Abstract: MOTIVATION: In genomic studies, thousands of features are collected on relatively few samples. One of the goals of these studies is to build classifiers to predict the outcome of future observations. There are three inherent steps to this process: feature selection, model selection, and prediction assessment. With a focus on prediction assessment, we compare several methods for estimating the 'true' prediction error of a prediction model in the presence of feature selection. RESULTS: For small studies where features are selected from thousands of candidates, the resubstitution and simple split-sample estimates are seriously biased. In these small samples, leave-one-out (LOOCV), 10-fold cross-validation (CV), and the .632+ bootstrap have the smallest bias for diagonal discriminant analysis, nearest neighbor, and classification trees.

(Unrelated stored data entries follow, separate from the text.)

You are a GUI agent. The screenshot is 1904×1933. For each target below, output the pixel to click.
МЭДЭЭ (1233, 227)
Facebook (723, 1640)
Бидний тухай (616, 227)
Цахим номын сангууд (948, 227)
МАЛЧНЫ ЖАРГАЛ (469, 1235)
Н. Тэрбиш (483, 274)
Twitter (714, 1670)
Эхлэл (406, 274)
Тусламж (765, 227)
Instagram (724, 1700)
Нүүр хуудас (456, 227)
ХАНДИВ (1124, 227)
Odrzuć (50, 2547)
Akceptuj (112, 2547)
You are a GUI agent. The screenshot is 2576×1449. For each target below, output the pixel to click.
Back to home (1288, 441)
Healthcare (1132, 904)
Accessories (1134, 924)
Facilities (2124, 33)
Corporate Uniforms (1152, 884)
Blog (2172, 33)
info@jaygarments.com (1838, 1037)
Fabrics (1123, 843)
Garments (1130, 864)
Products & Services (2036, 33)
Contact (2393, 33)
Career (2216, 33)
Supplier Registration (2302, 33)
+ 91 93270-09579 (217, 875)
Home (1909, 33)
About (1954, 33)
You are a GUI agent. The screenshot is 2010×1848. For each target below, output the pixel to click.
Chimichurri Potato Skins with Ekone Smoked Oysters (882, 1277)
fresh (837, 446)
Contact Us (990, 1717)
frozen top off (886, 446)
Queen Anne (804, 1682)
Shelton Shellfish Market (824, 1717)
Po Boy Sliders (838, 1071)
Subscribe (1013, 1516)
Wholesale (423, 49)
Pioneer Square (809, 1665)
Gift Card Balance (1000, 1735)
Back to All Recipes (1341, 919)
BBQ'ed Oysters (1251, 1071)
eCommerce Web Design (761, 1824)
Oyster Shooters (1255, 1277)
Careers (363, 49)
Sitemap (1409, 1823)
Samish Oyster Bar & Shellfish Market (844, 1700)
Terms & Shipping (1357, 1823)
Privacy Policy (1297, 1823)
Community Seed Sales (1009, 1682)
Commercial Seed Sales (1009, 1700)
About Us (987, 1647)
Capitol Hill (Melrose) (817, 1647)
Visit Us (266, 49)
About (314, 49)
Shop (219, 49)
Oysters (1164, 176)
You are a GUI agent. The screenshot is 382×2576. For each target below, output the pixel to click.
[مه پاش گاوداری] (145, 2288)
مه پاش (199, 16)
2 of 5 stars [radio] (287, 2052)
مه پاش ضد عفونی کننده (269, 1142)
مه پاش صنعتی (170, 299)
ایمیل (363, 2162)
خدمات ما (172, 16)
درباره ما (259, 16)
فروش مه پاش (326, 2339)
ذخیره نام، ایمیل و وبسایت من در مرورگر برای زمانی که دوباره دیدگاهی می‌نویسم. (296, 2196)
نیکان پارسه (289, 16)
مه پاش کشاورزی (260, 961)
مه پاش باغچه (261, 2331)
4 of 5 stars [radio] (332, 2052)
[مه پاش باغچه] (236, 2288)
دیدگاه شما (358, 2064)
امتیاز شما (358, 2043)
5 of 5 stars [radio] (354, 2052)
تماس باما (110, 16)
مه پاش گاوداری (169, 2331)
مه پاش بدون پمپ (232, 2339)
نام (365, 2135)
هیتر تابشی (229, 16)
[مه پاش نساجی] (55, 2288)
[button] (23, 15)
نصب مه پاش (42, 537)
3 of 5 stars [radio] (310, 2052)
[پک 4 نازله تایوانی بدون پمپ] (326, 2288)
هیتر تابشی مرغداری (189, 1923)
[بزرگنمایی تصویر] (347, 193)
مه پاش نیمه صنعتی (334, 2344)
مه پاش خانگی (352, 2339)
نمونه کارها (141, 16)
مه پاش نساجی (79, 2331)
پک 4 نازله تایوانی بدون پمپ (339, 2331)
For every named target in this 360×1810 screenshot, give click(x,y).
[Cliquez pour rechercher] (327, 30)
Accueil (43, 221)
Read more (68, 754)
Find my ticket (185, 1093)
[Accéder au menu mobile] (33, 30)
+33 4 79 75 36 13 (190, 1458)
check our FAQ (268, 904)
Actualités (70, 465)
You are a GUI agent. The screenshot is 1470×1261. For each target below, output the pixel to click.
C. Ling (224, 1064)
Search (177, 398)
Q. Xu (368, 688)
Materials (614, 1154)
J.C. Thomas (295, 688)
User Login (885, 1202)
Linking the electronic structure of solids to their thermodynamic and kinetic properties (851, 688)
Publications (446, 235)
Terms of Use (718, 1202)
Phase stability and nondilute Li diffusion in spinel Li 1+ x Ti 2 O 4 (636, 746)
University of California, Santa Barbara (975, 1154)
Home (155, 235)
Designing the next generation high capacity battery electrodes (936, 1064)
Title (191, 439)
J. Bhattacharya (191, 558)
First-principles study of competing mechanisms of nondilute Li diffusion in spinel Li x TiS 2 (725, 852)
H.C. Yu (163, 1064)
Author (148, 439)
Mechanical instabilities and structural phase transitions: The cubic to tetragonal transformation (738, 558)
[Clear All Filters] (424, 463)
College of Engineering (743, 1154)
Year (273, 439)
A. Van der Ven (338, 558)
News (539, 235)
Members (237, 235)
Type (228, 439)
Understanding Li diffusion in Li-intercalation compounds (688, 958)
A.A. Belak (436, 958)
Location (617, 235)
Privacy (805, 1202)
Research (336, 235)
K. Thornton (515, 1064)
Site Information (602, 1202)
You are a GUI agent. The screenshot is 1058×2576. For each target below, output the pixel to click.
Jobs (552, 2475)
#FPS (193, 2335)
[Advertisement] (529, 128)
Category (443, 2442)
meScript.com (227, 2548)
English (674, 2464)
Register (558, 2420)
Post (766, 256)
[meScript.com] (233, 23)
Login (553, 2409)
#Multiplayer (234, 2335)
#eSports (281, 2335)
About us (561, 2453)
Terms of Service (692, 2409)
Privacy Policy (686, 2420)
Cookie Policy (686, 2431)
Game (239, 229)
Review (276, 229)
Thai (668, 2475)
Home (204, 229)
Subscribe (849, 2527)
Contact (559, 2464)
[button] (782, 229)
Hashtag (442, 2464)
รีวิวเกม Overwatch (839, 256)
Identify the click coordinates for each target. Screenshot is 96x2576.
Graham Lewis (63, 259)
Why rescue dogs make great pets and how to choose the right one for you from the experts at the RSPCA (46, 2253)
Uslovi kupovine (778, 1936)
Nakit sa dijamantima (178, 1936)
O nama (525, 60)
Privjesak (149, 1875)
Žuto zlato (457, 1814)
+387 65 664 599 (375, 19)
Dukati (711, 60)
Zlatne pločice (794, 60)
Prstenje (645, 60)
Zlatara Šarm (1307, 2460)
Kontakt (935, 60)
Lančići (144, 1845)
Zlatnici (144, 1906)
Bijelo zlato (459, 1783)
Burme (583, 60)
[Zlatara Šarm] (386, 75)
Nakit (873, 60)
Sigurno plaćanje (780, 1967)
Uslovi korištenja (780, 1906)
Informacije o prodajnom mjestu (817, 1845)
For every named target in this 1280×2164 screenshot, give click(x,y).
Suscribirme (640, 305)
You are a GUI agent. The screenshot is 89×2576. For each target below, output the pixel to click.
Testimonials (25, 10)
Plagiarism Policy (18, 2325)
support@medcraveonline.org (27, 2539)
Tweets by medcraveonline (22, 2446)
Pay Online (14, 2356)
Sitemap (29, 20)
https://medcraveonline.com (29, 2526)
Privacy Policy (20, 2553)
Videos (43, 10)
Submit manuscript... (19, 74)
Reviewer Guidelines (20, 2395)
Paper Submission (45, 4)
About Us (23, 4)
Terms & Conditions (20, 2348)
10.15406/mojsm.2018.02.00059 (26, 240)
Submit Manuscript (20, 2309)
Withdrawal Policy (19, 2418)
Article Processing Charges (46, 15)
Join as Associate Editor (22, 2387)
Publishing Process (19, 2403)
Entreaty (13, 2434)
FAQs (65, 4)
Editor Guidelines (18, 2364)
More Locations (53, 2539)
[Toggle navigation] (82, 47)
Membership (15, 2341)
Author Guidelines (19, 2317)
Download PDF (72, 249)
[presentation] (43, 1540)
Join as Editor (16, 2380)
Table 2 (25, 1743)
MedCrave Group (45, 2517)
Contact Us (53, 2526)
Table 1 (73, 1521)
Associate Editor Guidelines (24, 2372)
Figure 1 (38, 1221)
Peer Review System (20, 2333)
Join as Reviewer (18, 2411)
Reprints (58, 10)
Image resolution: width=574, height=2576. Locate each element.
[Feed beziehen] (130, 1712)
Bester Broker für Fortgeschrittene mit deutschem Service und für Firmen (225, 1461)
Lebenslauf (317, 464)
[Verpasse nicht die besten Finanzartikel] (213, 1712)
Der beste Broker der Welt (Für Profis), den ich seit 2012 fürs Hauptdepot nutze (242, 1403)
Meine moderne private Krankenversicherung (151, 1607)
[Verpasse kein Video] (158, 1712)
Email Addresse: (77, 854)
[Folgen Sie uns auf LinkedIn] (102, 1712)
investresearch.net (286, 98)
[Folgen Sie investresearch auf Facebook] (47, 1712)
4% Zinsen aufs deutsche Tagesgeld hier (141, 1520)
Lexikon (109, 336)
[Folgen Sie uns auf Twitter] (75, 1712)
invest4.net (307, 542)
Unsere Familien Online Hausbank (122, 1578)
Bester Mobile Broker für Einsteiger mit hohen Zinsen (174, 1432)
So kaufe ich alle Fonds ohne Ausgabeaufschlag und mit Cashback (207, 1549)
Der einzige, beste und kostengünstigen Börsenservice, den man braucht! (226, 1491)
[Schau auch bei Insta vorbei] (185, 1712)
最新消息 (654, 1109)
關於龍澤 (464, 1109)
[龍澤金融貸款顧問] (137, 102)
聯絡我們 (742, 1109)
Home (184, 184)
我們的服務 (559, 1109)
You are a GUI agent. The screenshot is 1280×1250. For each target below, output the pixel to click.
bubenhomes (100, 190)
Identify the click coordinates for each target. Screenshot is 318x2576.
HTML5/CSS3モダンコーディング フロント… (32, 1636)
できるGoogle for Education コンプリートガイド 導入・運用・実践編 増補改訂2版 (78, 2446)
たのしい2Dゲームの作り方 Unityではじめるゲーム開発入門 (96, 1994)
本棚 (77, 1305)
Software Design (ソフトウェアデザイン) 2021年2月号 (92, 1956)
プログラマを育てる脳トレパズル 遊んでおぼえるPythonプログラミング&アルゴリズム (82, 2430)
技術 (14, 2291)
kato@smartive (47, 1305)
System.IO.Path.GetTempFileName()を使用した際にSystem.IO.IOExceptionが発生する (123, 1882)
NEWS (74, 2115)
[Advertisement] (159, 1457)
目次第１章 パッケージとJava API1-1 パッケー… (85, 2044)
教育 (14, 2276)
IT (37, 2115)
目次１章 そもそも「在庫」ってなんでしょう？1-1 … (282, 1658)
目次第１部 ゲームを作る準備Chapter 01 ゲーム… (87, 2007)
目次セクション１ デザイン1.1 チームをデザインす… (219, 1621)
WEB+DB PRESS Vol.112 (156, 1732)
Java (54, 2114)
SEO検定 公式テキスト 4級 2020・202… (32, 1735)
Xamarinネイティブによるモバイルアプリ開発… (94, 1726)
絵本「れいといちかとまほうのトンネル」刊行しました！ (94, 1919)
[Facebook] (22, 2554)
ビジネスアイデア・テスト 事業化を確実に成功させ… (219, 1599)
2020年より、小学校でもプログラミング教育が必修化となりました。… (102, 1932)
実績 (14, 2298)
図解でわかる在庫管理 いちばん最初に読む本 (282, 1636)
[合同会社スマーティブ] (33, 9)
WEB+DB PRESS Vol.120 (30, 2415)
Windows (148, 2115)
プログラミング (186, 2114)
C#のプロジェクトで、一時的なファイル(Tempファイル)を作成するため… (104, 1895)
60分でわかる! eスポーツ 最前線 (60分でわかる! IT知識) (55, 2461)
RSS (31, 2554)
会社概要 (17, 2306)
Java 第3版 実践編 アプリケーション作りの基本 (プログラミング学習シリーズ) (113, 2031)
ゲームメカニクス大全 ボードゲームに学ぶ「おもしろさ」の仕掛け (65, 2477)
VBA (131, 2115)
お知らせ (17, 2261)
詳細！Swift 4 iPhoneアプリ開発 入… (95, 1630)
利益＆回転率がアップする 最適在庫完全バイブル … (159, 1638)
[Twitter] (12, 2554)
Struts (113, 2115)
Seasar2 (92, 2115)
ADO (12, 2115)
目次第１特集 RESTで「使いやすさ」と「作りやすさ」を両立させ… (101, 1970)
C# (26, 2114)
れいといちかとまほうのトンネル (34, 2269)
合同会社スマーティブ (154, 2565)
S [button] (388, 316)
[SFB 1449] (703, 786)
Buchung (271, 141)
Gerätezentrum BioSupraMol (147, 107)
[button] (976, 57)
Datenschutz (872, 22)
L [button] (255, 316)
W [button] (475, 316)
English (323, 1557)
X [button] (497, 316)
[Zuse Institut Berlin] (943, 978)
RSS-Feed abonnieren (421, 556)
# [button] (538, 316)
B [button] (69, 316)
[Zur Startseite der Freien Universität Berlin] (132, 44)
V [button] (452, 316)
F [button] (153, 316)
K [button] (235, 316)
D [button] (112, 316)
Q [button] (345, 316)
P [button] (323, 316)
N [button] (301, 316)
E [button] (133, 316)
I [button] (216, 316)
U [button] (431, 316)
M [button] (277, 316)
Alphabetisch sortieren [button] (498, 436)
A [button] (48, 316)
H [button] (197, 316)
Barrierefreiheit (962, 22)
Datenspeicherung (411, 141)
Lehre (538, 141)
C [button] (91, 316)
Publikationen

LOOCV and 10-fold CV have the smallest bias for linear discriminant analysis. Additionally, LOOCV, 5- and 10-fold CV, and the .632+ bootstrap have the lowest mean square error. The .632+ bootstrap is quite biased in small sample sizes with strong signal to noise ratios. Differences in performance among resampling methods are reduced as the number of specimens available increase. SUPPLEMENTARY INFORMATION: A complete compilation of results is available in Molinaro et al. (2005). R code for simulations and analyses is available from the authors.